ANTI-CONFORMISME. Quand la plupart des lieux culturels recherchent des subventions, certains les fuient. Dans un souci d’indépendance, La Chapelle revendique un budget dans lequel n’intervient aucune institution ni aucun capital public. Et ce, depuis plus de 20 ans.
Théâtre, cirque, lectures, concerts, mais également accompagnement des plus démunis, cours de Français, débats publics, distributions de repas, relais Amap… Ingénieur dans l’aviation civile, coopérateur dans un fournil ou travaillant dans le milieu culturel, une dizaine de bénévoles de l’association Atelier Idéal, se relaient pour faire vivre le site. « La Chapelle est un outil-lieu », explique Pierre, l’un d’entre eux, assis à une grande table en bois qui, comme cet ancien lieu de culte, a déjà eu plusieurs vies. «N’importe qui peut franchir le portail pour y organiser un événement ou venir profiter de ce qui est proposé. Nous n’avons qu’une exigence : qu’il partage nos valeurs et notre mode de fonctionnement», rajoute-t-il.
Le collectif est au centre de tout projet, le consensus est la condition à toute décision. Car La Chapelle n’est pas une simple salle polyvalente, elle a une âme, « elle est devenue la base arrière de nombreuses luttes », précise Sébastien, bénévole de l’Atelier Idéal. Le lieu est donc engagé mais non politisé comme le souligne son acolyte Pierre : «Nous sommes en fait libertaires et offrons la possibilité à cette culture de trouver un endroit où s’exprimer.»

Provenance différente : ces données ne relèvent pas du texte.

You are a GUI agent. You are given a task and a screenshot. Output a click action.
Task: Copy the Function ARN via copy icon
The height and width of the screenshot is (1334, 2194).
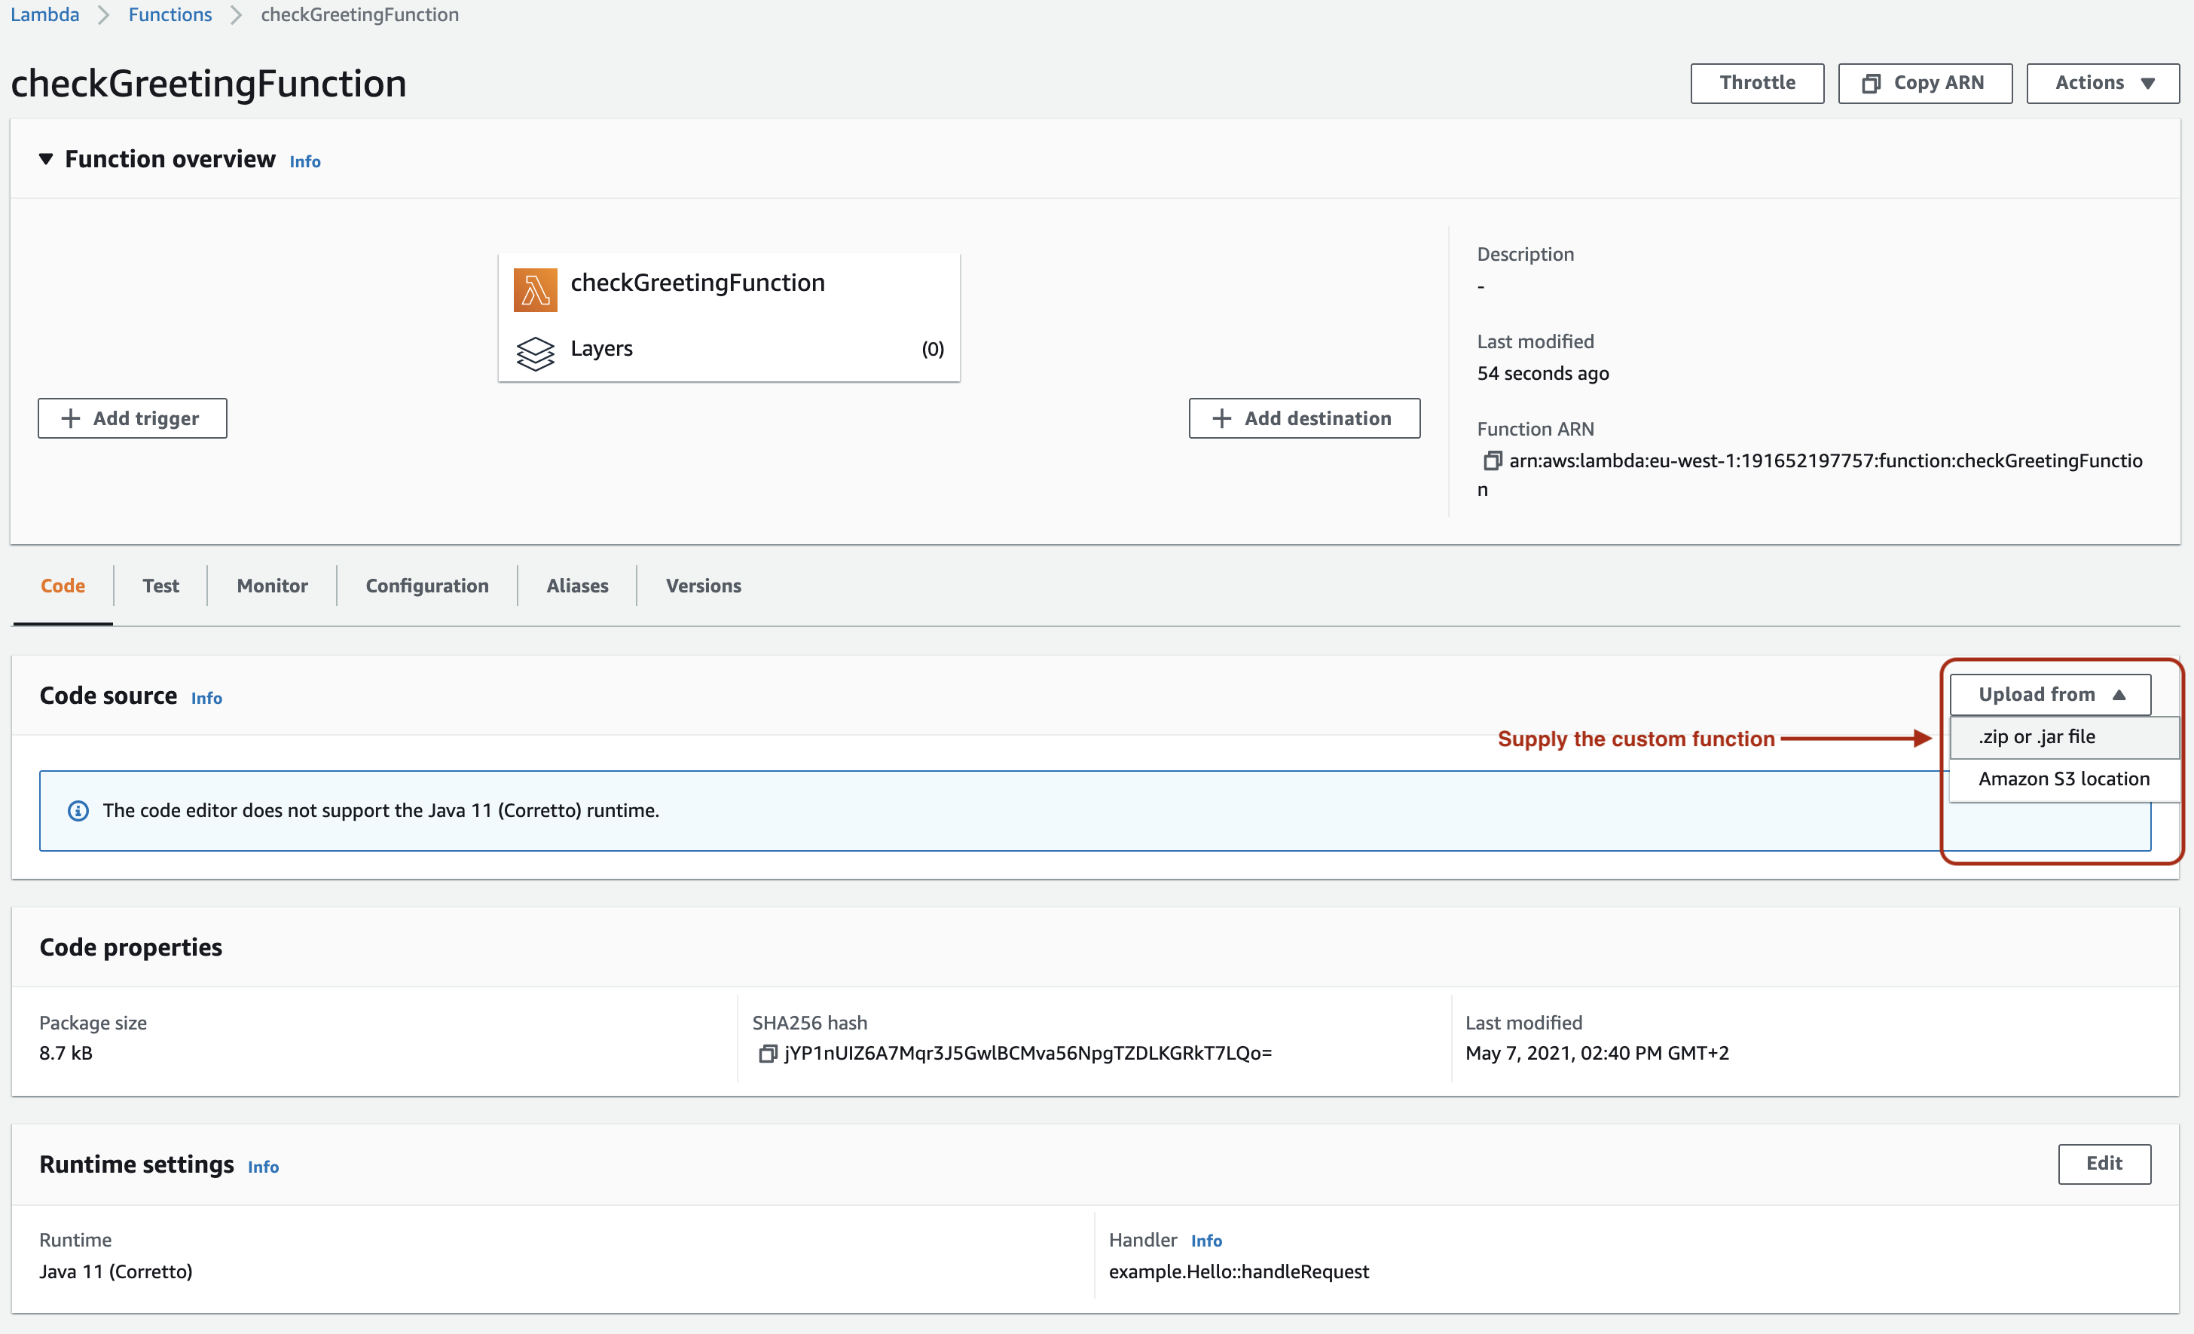coord(1492,460)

Une liberté de ton et d’action que La Chapelle s’octroie grâce à un refus catégorique de faire appel à des subventions.
« Ce choix assumé implique un budget de fonctionnement sérré mais il garantit une indépendance totale et c’est bien là le plus important pour nous », clame Sébastien, chassant du bras le chat noir venu s’installer sur son sac. Les revenus du lieu sont assurés par les cotisations des membres et par les recettes du bar. Ainsi, affranchis de toute emprise politique et de tout contrat d’objectifs inhérent à la perception d’argent public, le soutien à une cause ou la programmation culturelle y sont entièrement libres.

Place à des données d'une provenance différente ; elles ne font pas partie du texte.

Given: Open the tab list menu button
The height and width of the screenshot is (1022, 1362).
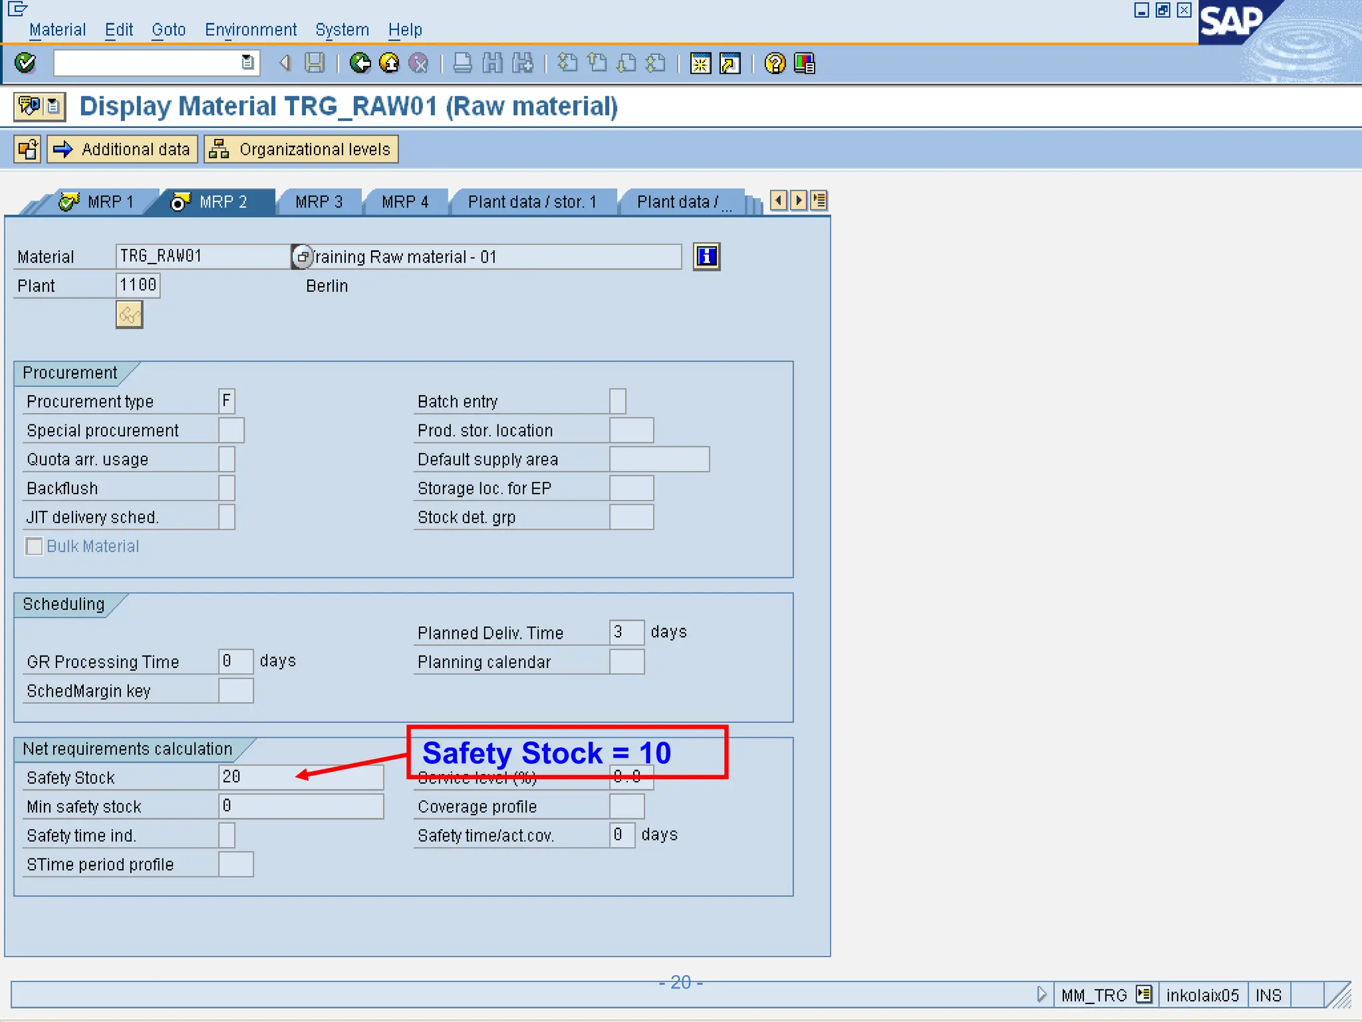Looking at the screenshot, I should coord(819,200).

« Ils ont carte blanche chez nous. Nous prenons en moyenne 100€ de participation aux frais, mais aucun pourcentage sur leurs entrées, que nous veillons à garantir modeste », justifie Pierre. Car les artistes peuvent investir ce lieu d’expérimentation dans sa totalité, du sol où se trouve encore le vieux plancher aux cimes des voutes du plafond. Quant aux spectateurs, la majorité vient y chercher des spectacles alternatifs et décalés. « Nous avons ainsi accueilli, par exemple, le festival de BD Indélébile pendant trois ans, et avons organisé des lectures intégrales de 48h en continu des Misérables et de Don Quichotte », se rappelle Sébastien, avant que Pierre analyse : « Nous sommes en quelque sorte le premier incubateur de la culture alternative à Toulouse. »

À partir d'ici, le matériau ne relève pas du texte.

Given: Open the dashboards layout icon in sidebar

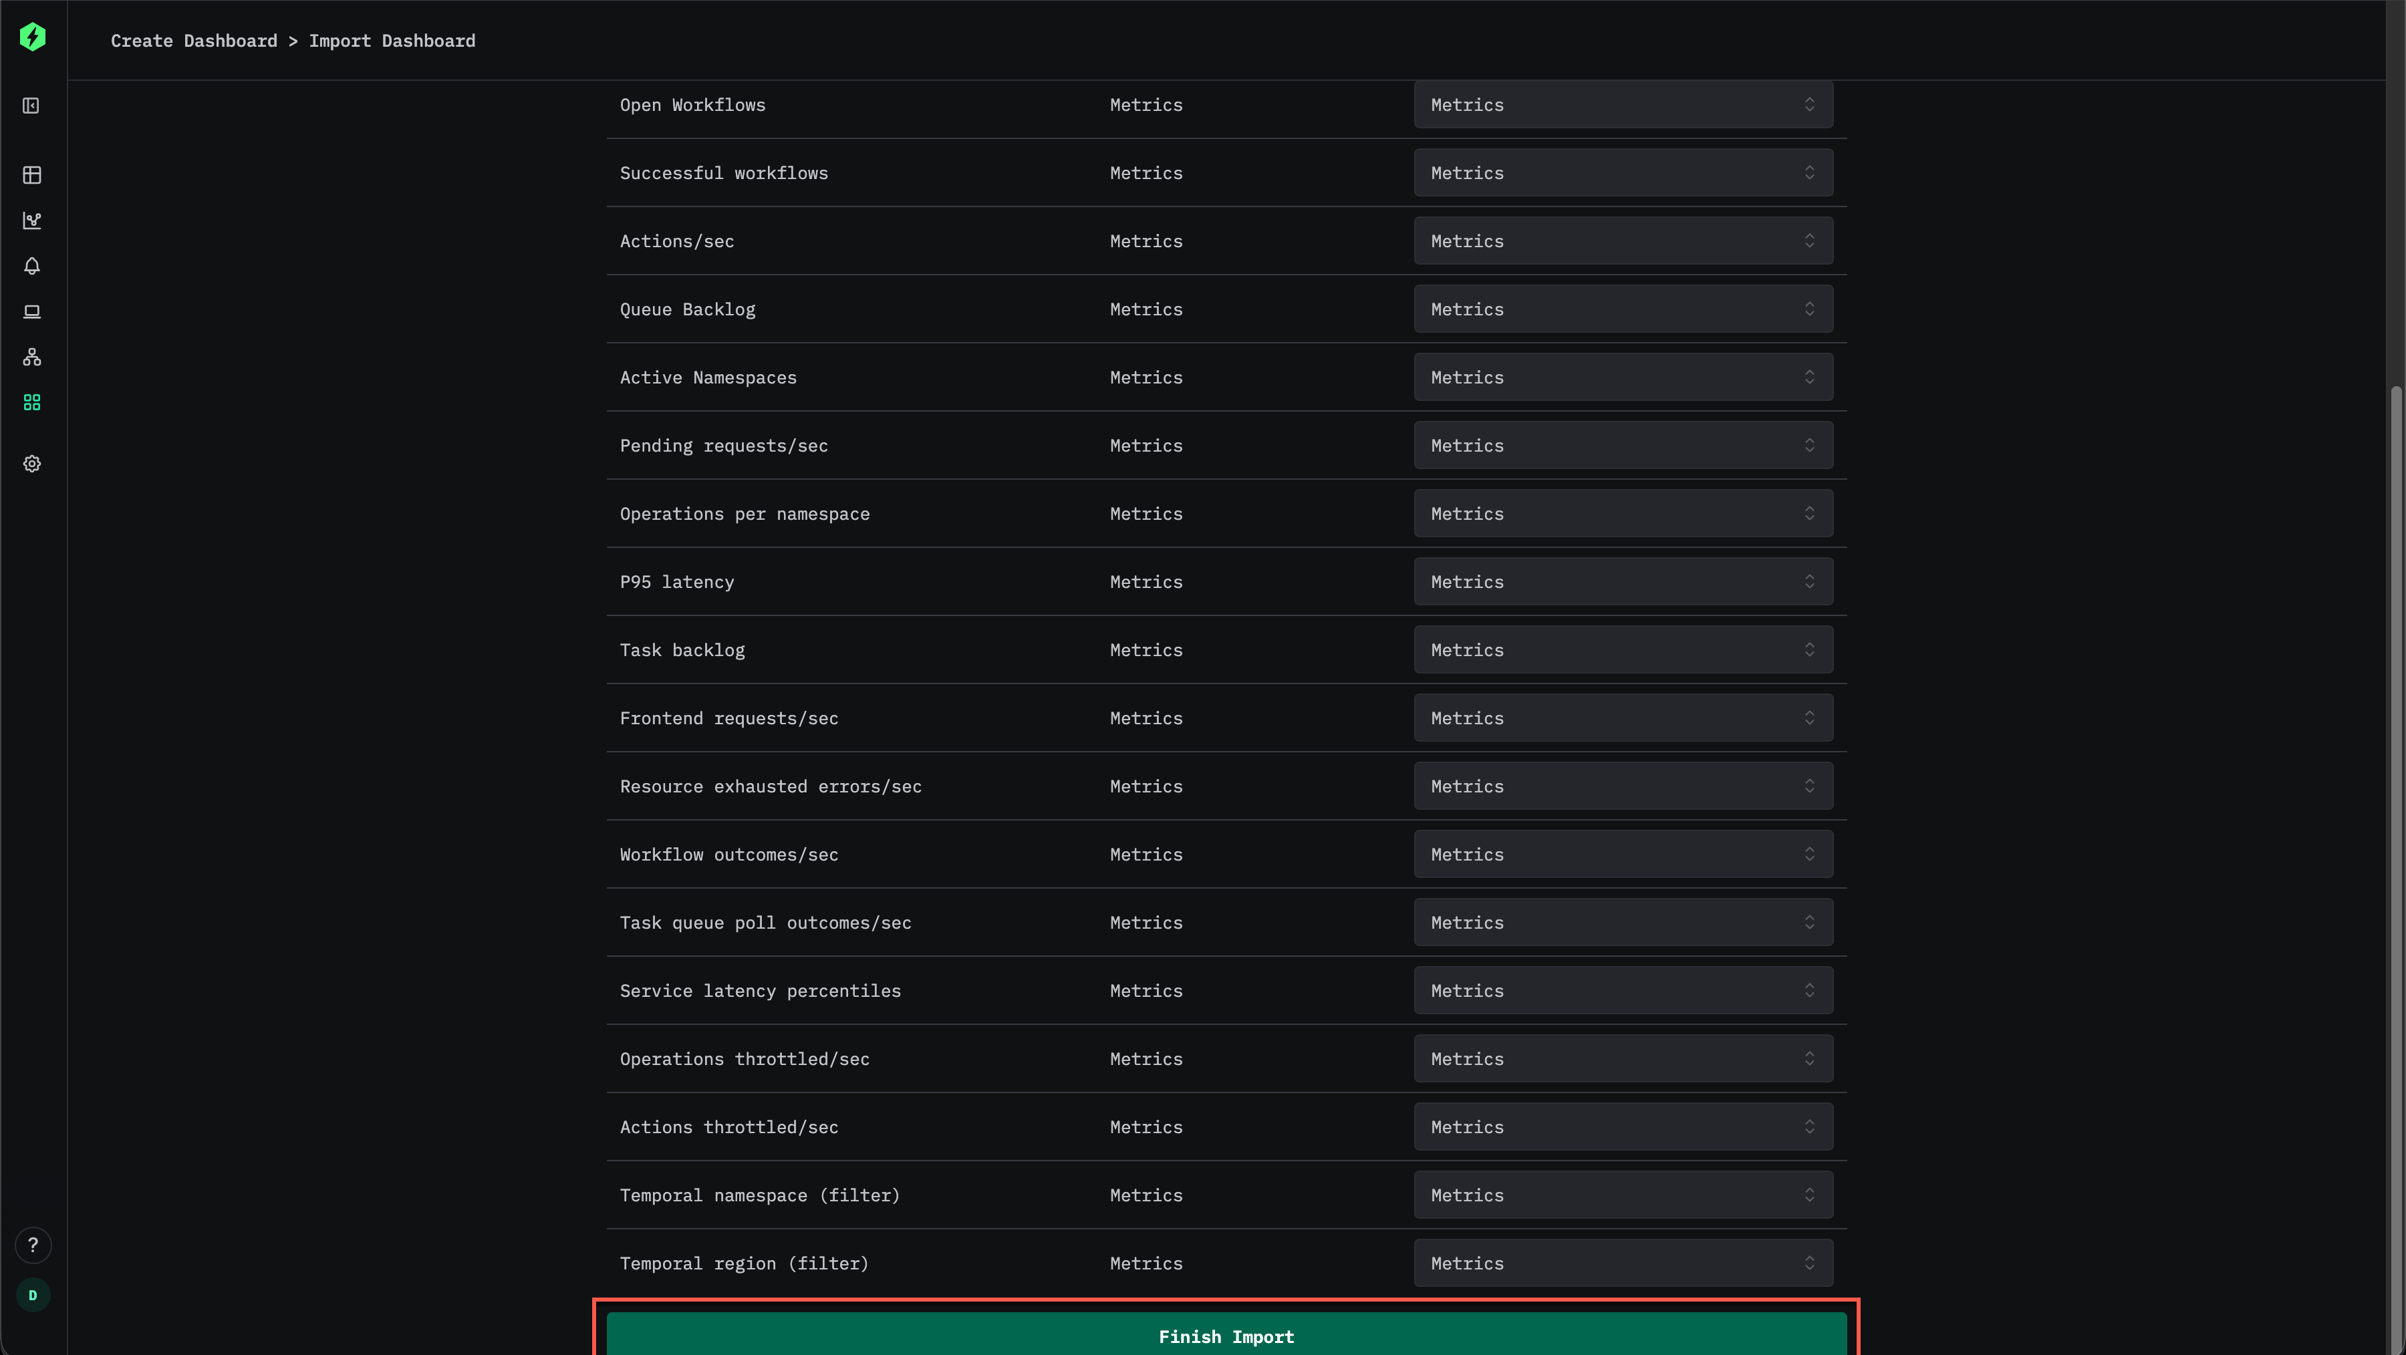Looking at the screenshot, I should 32,175.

Pour pérenniser “ce lieu-outil”, l’association Atelier idéal tente, depuis plusieurs années, de le racheter à la mairie, « ce qui permettrait d’être plus sereins quant à notre avenir et d’assurer définitivement notre indépendance », commente Sébastien. Mais avec un budget plus que restreint, les négociations ont été difficiles. « Nous avons donc demandé et obtenu un bail emphytéotique (99 ans), assorti d’une redevance de 500€ par an. De même, la Mairie a revu ses exigences et a accepté de nous céder La Chapelle pour 100 000€ », poursuit-il. Pour réunir la somme, un fonds de dotation a été créé et une opération de crowdfunding lancée sur Helloasso.